Thanks! I can add a regrid function to general_utils and call it in bias_correction.get_bias. Do you think we should add arguments to the parser that let the user decide if either the obs or model data should be regridded and if the data should be regridded before or after calculating the climatology? For example:

    parser.add_argument(
        "--regrid",
        choices=(False, "obs", "fcst"),
        default=False,
        help="Regrid observational or forecast data [default=False]",
    )
    parser.add_argument(
        "--regrid_method",
        choices=("conservative", "bilinear", "nearest_s2d", "nearest_d2s"),
        default="conservative",
        help="Regriding method for observational/forecast data [default=conservative]",
    )
    parser.add_argument(
        "--regrid_timing",
        choices=("start", "end"),
        default="end",
        help="Timing of data regridding (before or after calculating climatology) [default=end]",
    )
DamienIrving commented 1 week ago

I'd possibly put obs as default for --regrid (i.e. leave the bias corrected data on the model grid by default). Instead of having False as an option, maybe the code should just figure out if there's a lat and or lon coordinate and if those coordinates differ between the obs and fcst data.
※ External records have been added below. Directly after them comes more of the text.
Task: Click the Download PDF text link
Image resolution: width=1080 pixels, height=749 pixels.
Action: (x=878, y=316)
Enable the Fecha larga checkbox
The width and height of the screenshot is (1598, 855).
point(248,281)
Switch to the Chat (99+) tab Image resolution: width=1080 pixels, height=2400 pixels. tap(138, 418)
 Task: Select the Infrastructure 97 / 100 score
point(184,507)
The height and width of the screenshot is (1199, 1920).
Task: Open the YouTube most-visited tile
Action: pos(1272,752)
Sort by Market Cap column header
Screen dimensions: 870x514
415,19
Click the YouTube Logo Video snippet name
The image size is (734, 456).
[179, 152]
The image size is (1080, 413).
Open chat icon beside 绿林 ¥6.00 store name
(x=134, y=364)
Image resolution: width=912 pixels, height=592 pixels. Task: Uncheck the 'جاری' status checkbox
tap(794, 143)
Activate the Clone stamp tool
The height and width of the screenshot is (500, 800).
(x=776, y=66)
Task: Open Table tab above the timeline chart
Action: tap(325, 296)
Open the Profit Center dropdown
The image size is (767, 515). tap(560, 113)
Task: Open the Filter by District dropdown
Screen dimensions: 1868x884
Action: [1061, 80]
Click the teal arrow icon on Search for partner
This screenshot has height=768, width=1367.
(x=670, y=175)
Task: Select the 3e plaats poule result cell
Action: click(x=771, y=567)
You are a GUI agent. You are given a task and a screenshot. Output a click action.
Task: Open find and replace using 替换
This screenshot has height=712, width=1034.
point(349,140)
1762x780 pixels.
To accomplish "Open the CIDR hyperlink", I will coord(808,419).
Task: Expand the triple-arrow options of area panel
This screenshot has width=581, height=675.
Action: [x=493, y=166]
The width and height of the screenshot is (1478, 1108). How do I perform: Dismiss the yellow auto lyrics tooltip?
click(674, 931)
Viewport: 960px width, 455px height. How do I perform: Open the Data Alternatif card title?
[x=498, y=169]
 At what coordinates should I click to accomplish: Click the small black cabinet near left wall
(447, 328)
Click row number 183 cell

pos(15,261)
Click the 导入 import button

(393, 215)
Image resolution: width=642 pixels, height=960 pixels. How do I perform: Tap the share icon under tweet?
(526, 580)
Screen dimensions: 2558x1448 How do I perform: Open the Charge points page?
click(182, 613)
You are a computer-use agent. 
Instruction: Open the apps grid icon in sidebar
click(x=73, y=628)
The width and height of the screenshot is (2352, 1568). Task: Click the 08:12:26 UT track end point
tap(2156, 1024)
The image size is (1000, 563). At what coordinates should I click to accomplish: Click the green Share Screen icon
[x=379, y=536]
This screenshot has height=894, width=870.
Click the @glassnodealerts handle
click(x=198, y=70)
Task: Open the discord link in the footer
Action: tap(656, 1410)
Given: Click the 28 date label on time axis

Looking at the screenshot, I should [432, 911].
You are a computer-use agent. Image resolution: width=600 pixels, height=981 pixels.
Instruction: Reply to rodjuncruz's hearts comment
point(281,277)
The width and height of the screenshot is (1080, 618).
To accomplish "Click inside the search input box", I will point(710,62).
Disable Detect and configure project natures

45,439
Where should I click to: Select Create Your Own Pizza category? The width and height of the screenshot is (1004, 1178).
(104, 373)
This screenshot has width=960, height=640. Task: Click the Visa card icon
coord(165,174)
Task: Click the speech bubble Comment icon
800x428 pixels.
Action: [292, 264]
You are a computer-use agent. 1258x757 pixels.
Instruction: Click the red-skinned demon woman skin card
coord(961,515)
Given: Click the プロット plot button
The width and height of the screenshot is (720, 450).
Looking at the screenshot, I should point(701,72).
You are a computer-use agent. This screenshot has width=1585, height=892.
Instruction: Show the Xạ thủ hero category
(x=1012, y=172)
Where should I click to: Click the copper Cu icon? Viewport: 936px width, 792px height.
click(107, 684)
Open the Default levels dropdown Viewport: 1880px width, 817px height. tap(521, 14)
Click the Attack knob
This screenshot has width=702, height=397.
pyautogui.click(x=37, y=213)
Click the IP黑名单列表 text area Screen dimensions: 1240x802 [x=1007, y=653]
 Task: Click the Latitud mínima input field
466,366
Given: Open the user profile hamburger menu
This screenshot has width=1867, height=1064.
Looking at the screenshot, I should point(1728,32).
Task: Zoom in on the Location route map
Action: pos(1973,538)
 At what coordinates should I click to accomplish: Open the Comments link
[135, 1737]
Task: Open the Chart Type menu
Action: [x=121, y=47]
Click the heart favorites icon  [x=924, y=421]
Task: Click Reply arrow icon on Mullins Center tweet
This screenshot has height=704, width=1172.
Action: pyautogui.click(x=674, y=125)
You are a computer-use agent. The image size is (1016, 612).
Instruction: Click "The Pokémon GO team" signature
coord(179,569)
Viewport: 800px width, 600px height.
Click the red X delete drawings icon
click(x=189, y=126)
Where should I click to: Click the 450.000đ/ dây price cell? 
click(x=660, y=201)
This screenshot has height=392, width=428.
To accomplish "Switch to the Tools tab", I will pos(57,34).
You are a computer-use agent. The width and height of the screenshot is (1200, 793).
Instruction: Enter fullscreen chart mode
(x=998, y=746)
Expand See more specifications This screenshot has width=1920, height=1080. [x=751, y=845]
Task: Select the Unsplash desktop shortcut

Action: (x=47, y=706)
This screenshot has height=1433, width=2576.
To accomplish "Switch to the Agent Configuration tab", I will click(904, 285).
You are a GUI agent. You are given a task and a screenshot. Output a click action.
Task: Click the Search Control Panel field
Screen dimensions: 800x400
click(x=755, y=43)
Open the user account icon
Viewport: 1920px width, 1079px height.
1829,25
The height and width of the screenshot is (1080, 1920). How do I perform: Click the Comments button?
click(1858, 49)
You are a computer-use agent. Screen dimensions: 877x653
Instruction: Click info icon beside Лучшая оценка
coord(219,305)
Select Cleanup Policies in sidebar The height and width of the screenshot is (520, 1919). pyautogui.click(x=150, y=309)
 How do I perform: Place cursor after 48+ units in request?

If that's the case then regridding is needed (according to --regrid), whereas if it's not the case no regridding is performed.

    parser.add_argument(
        "--regrid",
        choices=("obs", "fcst"),
        default="obs",
        help="Regrid observational or forecast data if they are on different grids [default=obs]",
    )

I think having obs and conservative as default is good because the obs will very likely be higher resolution than the model and the default that people tend to use is conservative when regridding to a lower resolution grid and bilinear when going to a higher resolution grid.

I'm not sure that we need the --regrid_timing option? I think we just make a decision (I like your default of end) and stick with that, unless we think at some point we'll want to do it both ways and compare?